• _WORK TO BE COMPLETED_
Reproduce the records below verbatim, starting with the line that contains "Open the button editor plus icon" and continuing through the end of the records.

• _SUPPLIED MATERIAL_
——

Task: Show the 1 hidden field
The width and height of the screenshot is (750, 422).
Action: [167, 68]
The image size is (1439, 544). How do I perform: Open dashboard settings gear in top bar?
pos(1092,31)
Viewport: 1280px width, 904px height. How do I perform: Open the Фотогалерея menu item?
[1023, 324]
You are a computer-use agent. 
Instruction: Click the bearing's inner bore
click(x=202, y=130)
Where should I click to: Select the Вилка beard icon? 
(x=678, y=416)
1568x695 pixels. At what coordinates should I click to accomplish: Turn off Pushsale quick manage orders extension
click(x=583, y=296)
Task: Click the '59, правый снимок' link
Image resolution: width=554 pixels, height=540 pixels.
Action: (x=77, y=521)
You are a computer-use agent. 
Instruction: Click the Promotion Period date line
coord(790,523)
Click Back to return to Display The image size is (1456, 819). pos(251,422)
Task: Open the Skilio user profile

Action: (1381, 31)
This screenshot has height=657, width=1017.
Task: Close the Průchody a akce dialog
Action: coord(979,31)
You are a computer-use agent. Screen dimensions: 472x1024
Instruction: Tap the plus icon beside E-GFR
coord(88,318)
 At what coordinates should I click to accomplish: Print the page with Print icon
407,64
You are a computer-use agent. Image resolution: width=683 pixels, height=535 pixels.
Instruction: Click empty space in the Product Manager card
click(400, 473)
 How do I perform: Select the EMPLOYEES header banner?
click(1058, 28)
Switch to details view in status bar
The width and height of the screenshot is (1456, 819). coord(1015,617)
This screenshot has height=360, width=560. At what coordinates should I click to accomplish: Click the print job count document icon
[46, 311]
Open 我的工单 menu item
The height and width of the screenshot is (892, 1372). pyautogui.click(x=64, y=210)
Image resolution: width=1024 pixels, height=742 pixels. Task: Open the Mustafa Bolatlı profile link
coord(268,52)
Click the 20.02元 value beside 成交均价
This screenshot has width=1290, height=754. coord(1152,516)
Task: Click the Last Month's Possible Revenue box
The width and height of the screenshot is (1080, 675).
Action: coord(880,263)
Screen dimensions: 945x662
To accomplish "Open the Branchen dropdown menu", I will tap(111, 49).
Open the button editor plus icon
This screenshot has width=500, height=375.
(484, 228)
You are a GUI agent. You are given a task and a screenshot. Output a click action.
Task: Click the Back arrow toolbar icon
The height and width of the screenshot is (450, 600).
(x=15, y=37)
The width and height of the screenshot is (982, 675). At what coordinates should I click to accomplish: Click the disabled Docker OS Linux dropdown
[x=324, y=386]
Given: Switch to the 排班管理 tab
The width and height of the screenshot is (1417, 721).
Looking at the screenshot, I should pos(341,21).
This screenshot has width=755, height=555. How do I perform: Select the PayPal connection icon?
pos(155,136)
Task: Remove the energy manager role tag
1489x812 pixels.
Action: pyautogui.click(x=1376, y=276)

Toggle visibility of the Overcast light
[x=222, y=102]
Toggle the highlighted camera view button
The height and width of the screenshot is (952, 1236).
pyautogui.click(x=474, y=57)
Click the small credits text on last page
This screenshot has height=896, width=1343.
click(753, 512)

——

• _EXPECTED ANSWER_
Open the button editor plus icon
This screenshot has width=500, height=375.
(484, 228)
You are a GUI agent. You are given a task and a screenshot. Output a click action.
Task: Click the Back arrow toolbar icon
The height and width of the screenshot is (450, 600).
(x=15, y=37)
The width and height of the screenshot is (982, 675). At what coordinates should I click to accomplish: Click the disabled Docker OS Linux dropdown
[x=324, y=386]
Given: Switch to the 排班管理 tab
The width and height of the screenshot is (1417, 721).
Looking at the screenshot, I should pos(341,21).
This screenshot has width=755, height=555. How do I perform: Select the PayPal connection icon?
pos(155,136)
Task: Remove the energy manager role tag
1489x812 pixels.
Action: pyautogui.click(x=1376, y=276)

Toggle visibility of the Overcast light
[x=222, y=102]
Toggle the highlighted camera view button
The height and width of the screenshot is (952, 1236).
pyautogui.click(x=474, y=57)
Click the small credits text on last page
This screenshot has height=896, width=1343.
click(753, 512)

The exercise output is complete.